→ **Stored data entries**:
Segment Open
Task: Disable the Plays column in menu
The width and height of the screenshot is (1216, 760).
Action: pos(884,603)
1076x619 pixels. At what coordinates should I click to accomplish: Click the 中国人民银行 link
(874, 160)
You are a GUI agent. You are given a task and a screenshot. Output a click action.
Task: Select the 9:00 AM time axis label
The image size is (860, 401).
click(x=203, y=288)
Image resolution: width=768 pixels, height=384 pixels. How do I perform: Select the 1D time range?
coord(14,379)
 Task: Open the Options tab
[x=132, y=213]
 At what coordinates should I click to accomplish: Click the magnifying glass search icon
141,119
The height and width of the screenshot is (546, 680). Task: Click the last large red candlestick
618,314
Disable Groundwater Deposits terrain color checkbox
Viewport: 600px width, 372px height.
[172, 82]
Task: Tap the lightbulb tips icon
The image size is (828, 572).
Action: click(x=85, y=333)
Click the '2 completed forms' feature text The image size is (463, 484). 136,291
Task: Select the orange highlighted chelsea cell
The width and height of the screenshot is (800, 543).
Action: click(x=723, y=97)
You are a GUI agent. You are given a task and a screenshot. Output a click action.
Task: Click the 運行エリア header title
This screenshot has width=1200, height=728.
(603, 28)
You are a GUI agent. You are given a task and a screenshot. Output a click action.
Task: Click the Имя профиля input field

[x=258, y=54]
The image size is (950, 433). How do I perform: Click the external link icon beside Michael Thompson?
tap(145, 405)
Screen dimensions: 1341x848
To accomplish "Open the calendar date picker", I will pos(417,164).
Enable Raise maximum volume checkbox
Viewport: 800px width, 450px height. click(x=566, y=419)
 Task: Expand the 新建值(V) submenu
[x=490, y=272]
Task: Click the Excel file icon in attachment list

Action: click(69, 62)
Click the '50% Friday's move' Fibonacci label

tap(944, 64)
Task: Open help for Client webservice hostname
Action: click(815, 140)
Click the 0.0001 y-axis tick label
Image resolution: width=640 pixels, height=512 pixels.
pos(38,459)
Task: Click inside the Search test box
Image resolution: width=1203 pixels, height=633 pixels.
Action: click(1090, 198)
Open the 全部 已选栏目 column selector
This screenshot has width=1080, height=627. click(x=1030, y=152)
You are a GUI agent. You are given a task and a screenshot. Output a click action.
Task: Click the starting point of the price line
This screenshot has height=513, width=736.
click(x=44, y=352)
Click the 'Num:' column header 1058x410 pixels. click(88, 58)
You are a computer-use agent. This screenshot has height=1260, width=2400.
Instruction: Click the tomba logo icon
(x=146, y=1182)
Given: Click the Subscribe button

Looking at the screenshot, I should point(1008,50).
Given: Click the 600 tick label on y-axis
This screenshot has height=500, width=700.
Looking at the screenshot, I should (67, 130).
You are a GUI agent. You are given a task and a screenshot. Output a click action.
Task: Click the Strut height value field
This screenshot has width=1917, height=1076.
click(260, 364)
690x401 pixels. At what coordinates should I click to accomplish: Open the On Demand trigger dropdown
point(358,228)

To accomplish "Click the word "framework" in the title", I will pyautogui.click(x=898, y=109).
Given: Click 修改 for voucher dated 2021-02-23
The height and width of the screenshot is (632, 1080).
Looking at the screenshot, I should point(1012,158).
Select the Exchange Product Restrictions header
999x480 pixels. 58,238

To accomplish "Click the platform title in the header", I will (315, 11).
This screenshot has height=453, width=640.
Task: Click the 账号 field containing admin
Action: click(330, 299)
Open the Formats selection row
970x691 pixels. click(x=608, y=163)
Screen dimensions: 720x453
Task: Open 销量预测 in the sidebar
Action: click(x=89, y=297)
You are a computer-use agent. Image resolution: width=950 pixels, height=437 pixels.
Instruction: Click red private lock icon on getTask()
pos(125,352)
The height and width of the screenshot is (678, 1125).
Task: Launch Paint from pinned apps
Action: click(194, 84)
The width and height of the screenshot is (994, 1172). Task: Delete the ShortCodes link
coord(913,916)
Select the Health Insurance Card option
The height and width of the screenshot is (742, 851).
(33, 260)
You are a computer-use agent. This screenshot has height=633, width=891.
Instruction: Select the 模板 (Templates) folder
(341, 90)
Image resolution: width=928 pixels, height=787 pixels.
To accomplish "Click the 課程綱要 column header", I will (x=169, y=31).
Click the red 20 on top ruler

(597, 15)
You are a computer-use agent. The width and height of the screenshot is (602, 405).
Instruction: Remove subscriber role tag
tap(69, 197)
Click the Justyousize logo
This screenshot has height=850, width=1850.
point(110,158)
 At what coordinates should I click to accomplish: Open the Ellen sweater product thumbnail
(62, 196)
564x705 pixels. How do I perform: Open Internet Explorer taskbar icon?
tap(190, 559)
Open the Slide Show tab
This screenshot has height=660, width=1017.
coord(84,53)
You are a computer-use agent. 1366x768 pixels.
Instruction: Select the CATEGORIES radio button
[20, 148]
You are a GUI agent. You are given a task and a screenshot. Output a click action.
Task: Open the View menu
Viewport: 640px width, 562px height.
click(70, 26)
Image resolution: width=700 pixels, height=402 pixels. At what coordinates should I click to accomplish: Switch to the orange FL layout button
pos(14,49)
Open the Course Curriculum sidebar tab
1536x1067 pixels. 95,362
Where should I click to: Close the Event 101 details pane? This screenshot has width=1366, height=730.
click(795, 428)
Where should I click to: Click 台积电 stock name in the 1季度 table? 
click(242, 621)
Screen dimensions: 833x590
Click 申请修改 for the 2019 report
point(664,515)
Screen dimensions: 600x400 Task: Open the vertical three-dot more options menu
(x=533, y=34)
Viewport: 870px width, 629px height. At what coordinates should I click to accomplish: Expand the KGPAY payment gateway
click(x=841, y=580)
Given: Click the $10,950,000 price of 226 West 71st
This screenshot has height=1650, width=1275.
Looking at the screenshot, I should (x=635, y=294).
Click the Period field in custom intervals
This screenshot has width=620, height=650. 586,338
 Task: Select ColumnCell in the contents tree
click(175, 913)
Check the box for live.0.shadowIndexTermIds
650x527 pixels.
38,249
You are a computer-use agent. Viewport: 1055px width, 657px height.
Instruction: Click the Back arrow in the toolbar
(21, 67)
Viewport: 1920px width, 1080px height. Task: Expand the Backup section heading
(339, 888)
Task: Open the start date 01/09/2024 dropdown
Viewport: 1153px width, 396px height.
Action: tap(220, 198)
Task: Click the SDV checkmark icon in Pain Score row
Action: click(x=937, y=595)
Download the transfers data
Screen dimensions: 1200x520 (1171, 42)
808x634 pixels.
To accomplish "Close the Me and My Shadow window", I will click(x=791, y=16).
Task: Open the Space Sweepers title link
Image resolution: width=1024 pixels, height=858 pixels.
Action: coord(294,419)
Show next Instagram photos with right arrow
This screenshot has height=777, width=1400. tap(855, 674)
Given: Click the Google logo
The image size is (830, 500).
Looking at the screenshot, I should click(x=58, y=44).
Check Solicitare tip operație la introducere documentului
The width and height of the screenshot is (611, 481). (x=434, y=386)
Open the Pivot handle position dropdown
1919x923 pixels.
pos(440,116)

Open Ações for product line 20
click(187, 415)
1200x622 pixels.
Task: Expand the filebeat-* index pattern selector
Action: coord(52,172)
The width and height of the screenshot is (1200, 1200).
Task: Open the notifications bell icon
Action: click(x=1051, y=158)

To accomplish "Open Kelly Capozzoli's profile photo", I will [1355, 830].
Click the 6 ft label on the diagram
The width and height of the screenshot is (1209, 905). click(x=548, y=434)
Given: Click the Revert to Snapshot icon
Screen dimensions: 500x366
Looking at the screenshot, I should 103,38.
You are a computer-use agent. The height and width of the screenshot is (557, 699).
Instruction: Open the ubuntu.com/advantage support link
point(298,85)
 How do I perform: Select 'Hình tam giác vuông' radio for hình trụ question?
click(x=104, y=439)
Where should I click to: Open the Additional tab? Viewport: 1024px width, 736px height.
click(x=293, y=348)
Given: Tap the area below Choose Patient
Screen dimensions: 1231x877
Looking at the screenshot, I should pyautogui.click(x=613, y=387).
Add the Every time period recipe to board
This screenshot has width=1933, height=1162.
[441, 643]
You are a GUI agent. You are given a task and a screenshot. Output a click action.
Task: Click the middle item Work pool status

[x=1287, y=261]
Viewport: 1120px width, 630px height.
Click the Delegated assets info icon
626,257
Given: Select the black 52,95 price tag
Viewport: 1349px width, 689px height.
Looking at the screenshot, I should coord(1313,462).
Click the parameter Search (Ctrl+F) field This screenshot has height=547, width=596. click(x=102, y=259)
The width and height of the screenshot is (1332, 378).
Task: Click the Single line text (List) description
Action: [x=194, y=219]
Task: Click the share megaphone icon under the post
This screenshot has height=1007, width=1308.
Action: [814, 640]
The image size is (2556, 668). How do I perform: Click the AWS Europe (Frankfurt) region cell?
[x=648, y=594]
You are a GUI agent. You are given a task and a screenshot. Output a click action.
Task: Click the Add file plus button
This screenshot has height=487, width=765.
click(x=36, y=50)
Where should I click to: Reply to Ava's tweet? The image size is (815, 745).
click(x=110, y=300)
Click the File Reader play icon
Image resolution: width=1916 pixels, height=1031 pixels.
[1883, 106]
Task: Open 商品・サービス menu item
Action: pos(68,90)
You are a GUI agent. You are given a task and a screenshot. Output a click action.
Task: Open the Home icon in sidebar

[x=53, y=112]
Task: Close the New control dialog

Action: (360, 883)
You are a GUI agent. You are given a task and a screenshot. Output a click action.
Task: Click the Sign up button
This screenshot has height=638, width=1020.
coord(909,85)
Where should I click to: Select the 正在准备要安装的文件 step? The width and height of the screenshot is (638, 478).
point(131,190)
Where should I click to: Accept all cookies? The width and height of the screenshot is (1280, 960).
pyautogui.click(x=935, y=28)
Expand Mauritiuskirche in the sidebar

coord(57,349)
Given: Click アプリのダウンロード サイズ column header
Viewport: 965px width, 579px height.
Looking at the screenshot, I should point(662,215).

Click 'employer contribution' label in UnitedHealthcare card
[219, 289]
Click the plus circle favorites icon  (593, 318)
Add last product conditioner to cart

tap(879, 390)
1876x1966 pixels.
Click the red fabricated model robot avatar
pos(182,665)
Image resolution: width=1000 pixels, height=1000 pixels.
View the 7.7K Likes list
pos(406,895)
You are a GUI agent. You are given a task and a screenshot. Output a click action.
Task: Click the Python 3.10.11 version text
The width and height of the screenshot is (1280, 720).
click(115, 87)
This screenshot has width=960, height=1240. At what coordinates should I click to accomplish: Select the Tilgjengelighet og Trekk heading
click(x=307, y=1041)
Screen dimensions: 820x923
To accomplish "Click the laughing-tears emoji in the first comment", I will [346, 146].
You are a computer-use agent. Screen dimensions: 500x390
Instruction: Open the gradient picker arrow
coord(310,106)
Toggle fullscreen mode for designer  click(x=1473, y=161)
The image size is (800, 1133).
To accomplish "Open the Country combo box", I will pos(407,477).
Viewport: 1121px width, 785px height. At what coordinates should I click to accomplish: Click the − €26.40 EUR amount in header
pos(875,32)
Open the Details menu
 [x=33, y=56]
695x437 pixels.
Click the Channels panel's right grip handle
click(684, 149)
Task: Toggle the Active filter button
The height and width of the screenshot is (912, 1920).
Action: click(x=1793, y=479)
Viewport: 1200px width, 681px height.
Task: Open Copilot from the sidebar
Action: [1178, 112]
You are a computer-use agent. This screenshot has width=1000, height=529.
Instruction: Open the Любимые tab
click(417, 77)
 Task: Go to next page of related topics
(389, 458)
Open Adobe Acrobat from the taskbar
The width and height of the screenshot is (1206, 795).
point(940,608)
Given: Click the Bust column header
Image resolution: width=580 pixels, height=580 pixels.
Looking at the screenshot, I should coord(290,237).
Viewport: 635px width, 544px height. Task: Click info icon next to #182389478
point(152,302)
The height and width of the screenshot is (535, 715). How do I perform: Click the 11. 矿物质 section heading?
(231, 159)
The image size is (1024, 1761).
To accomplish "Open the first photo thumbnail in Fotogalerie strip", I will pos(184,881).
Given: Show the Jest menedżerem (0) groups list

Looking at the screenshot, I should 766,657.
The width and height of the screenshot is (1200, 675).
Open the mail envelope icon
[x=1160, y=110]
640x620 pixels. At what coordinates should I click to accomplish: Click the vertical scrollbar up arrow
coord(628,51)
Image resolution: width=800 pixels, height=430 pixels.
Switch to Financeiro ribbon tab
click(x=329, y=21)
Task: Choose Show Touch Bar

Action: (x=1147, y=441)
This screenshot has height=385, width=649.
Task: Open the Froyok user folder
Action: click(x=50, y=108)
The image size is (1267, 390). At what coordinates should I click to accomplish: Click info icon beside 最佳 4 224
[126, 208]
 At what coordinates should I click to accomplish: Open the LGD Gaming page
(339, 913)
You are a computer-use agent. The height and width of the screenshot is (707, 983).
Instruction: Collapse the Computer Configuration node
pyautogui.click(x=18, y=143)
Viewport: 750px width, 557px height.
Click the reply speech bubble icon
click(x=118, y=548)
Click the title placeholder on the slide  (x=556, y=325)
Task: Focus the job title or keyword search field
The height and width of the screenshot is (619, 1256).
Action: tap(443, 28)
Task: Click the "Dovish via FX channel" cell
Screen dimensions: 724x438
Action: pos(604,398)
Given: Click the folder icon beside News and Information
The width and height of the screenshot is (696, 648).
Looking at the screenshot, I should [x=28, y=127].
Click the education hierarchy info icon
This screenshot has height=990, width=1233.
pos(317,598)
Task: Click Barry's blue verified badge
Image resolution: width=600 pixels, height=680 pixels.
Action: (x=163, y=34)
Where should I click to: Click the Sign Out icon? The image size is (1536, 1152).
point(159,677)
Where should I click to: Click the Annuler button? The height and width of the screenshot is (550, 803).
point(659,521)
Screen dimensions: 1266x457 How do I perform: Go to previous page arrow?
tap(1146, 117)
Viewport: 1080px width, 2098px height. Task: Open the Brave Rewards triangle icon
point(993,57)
Segment Closed
→ **What the task asks**: Determine how many lines in the entries above contain the word "price", and respond with the number alone.

→ **Response box**: 3